Cherry

Cherry Review: Cherry Doesn’t Exactly Hit All Its Marks nor Does It Stick Its Landing


Though entertainingly stylistic, Cherry is a confused and unguided drama held together by an outstanding Tom Holland performance. Too fast to be a character study and too shallow to be a blockbuster, The Russo Brothers couldn’t save Cherry from the script’s own woes.

For those of you who haven’t seen the trailer (or were utterly confused by the initial poster), Cherry follows a young veteran as he navigates addiction, PTSD, and his life as an amateur bank robber. As to why it’s called “Cherry” might’ve gotten lost in translation from page to screen. Based on the memoir by Nico Walker, this adaptation is unhinged and at times, deranged. However, Cherry doesn’t deliver the needed introspection that would’ve done Walker’s complex story justice. 

As I watched the film, I couldn’t help but think that when Scorsese trashed Marvel, the Russos went, “Yeah, well…what you do isn’t THAT hard!” Seemingly pulling slight themes from Goodfellas and a bit from The Wolf of Wall Street, this jumbled character odyssey doesn’t offer much nuance or depth. The posters and trailer give the idea that Cherry lived a series of different lives as a soldier, a bank robber, an addict, etc. And he does, but each of these transitions of life are held together by paper-thin reasoning.

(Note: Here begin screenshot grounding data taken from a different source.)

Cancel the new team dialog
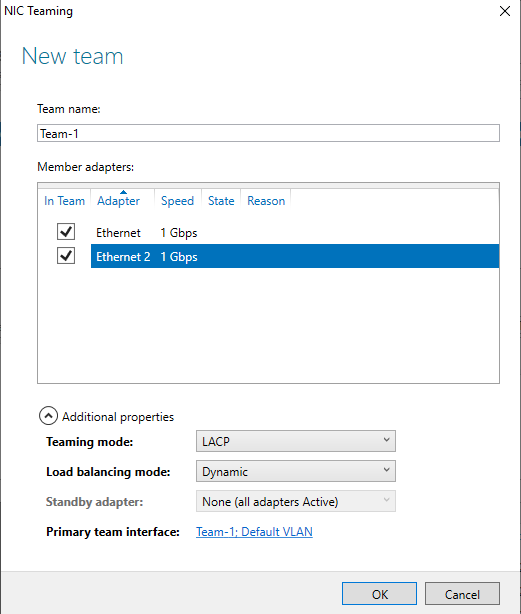Image resolution: width=521 pixels, height=614 pixels. 462,594
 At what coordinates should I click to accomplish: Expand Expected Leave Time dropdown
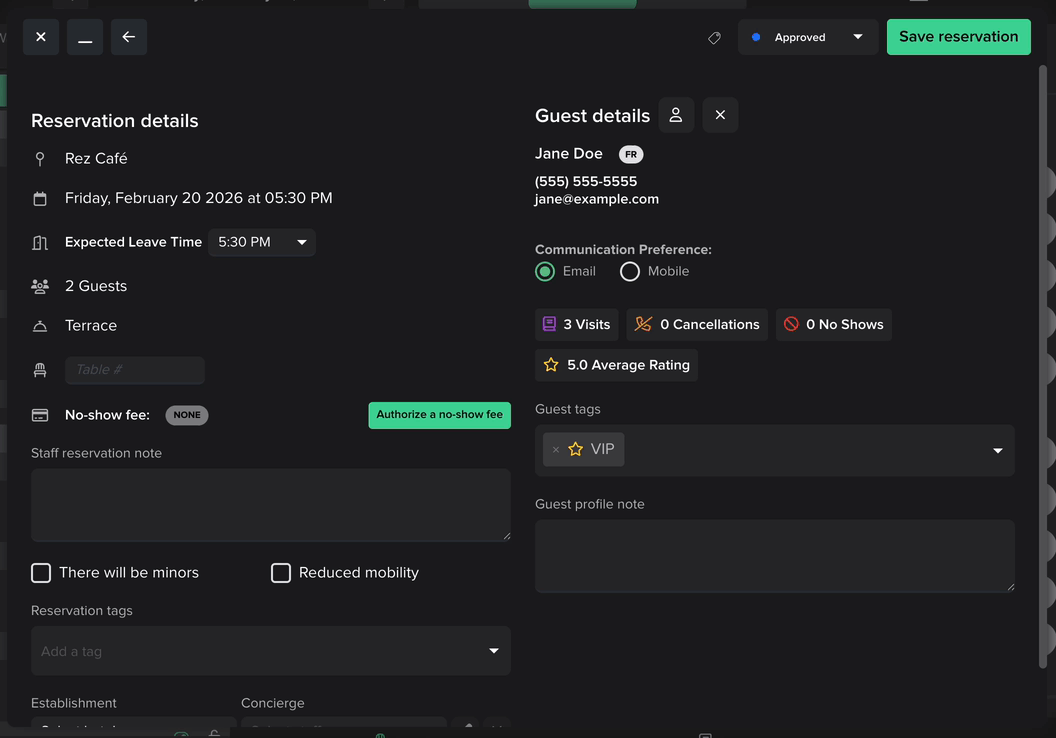(262, 242)
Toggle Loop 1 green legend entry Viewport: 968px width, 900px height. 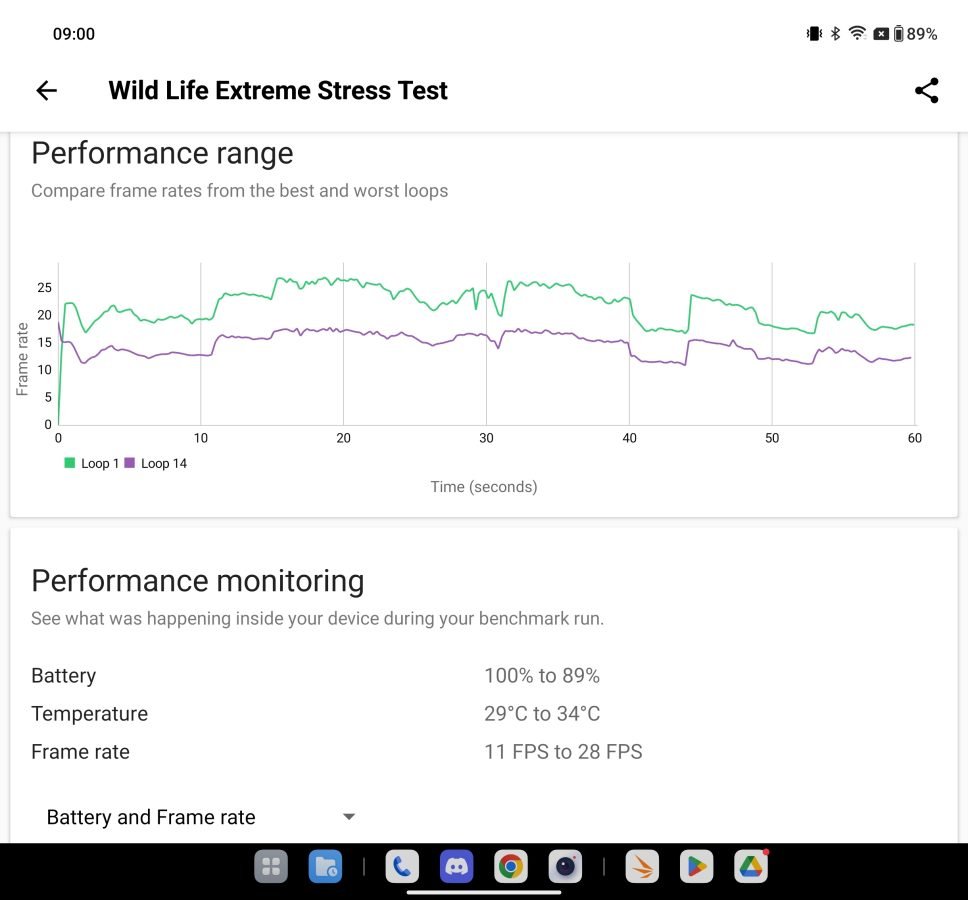coord(92,463)
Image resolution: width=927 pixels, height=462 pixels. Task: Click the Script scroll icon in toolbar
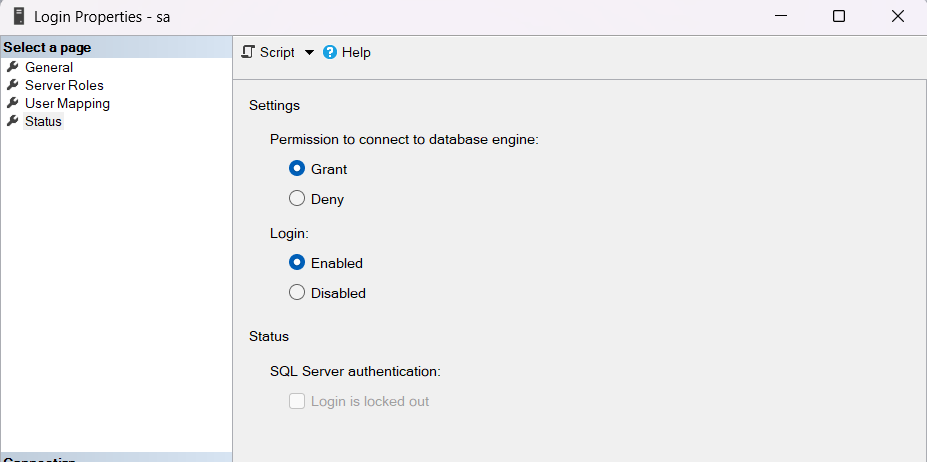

Why’d you become a soldier? “I was sad.” Why’d you become a bank robber? “I needed money.” These are actual lines in the film to provide a reason for each decision made by Cherry. Sure, bare-bone responses are the foundations for every decision, but the writers refuse to give us anything else. Despite the utilization of voice-over, it doesn’t offer any sort of window into Cherry’s mind. It’s used as a cheap vehicle for one-liners and commentary on a scene (which was definitely not needed a lot of the time).

This is a shame because, with Holland’s performance and The Russo Bros. direction, this film could’ve been so much more. Throughout the film, Cherry’s character remains a mystery that beholds complexity but never shows any of it off. His navigation through his young life can beg so much resonance with veterans and addicts but with its blockbuster feel, it’s wasted on a story set to entertain more than to inform.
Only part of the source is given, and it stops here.